There are thus two questions to explore in this section: how much does removal
decrease the amount of rebellion, and how does removal differ among different forms of society? To answer these, I present a series of plots, each containing a direct comparison of removal under each regime—random and targeted—across a range of removal values for each of the network types. Whenever possible I have chosen parameters that yield equal mean connectivity; the sole exception to this is the scale-free network, in which I chose parameters so as to have a maximal level of rebellion. A limit of zero, corresponding to no removal, has been included in each graph as a baseline, to account for the increased population—and its greater level of rebellion—used in this section.

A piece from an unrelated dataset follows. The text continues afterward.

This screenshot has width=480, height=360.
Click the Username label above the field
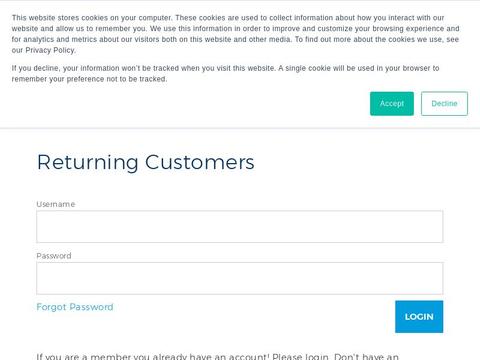[56, 204]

Most runs eventually equilibrate to zero rebellion, implying that the state will
squash any unrest given sufficient time, and making the equilibrium value of rebellion a poor measure. Since what we want to know, given the bimodal nature of the model’s outcomes, is whether that zero occurred after relative peace or only after substantial unrest, I choose instead to use the maximum level of rebellion achieved during the thousand-period run as a summary statistic, though the total number of citizens removed would work just as well. Results
7
Removal happens every ten periods rather than continuously so as to probe the limit parameter more
sensitively. This is necessitated by the inability of the state to remove partial people. Removing people stochastically is one way to get around this, at the cost of additional parameterization; this tack was taken in an earlier version of this model.
8
This assumption is easily removed, and presents an avenue for further study.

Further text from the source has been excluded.